* **ТЕКСТ ДЛЯ ЧТЕНИЯ**

Но смерть – герой этого города – не тягостна. Она не из тех, у которых череп и коса, не та, которая мрачна и устрашает в стиле средневековых своих “Плясок” со скелетами и ужасами. И она здесь не возмездие и не мораль – она здесь произведение искусства, пронизанное жизнью, из тех, про которые сказано: “Смерть придет, у нее / будут твои глаза”.
Она накрывает город неосязаемой воздушной медузой, придавая значимость и глубокую пластику вещам в общем-то не то чтобы очень высокого полета: золотым и побелевшим от ужаса маскам с колокольчиками, пальмам, торчащим над каналами из небольших садов поверх оград, словно зеленые пилигримы, палаццо, игрушечным и набивающим оскомину в зрачке, гондольерам, пляшущим на корме лодок, словно там их то ли ужалил тарантул, то ли они разучивают па старомодного фокстрота над головами пассажиров. Она меняет перспективу вещей, и любой захудалый и пронырливый турист здесь запросто может обернуться символистической фигурой, скажем, Гермеса, проводника в Аид – превращение столь желанное символизму или авангарду 20-х в духе Жана Кокто. Но дело-то как раз в том, что превратиться ему в Гермеса или нет– теперь зависит только от вас, потому что в этой перспективе и в этом городе каналов он превратится в бога смерти и воровства взаправду, если только вы дадите ему и себе на это позволение. То есть если вы превратитесь первым.
Смерть Венеции – это, можно сказать, самая жизненная смерть, это скорее даже не смерть, а оборотная сторона жизни, и если на одной плоскости медали отчеканено мужское лицо, то венецианская сторона, смерть – лицо женское. Но это – одна медаль и одно бытие. Именно здесь искусство угадывается как импульс, не разбивающий нас на жизнь и смерть, а объединяющий их воедино в общем течении бытия, превосходящем своим потоком их мнимую двойственность.

* **УСЛОВИЯ ЗАДАНИЯ**
- 1) Перечислите все вещи, которым, согласно тексту о Венеции и смерти, смерть придает значимость и глубокую пластику.
- 2) Пожалуйста, перепишите из текста о Венеции и смерти отрывок от «Смерть Венеции –» до «их мнимую двойственность.».
- 3) Продолжите текст о Венеции и смерти, начав сразу после его последнего предложения.

* **ИСХОДНЫЕ ДАННЫЕ**

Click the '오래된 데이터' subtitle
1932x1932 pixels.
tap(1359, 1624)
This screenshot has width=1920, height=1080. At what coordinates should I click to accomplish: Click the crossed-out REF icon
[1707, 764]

* **ОТВЕТЫ**
- 1)
- золотые и побелевшие от ужаса маски с колокольчиками
- пальмы, торчащие над каналами из небольших садов поверх оград
- палаццо, игрушечные и набивающие оскомину в зрачке
- гондольеры, пляшущие на корме лодок

- 2)
Смерть Венеции – это, можно сказать, самая жизненная смерть, это скорее даже не смерть, а оборотная сторона жизни, и если на одной плоскости медали отчеканено мужское лицо, то венецианская сторона, смерть – лицо женское. Но это – одна медаль и одно бытие. Именно здесь искусство угадывается как импульс, не разбивающий нас на жизнь и смерть, а объединяющий их воедино в общем течении бытия, превосходящем своим потоком их мнимую двойственность.

- 3)
И не случайно поэтому, что мы отправились на остров мертвых – Сан-Микеле. Здесь из знаменитых русских лежат в неожиданной прохладной тени от широколиственных крон и вжатых кипарисов Стравинский, Дягилев, Бродский.
Именно в результате поиска могилы Бродского (непродолжительного) и могилы Паунда (более чем часового) мне в голову и пришла идея о том, что могила лирического поэта – орган речи, продолжающий вести повествование от лица своего хозяина и про лицо своего хозяина. Могила Бродского была видна издалека и, как и ее постоялец, являла тягу к урбанизму и логике, пусть даже мнимой. Вертикальный памятник с ясным и четким шрифтом восходил от подножия, на котором расположился стальной ящик с открывающейся и закрывающейся крышкой (это чтобы дождь не попадал), предназначенный для хранения стихов и иных рукописей, которые, подразумевается, будут приносить на эту могилу. И правда: один из нас вложил в этот никелированный малый сейф свою книгу с дарственной надписью. На могиле цвела мощная и когтистая роза красного цвета.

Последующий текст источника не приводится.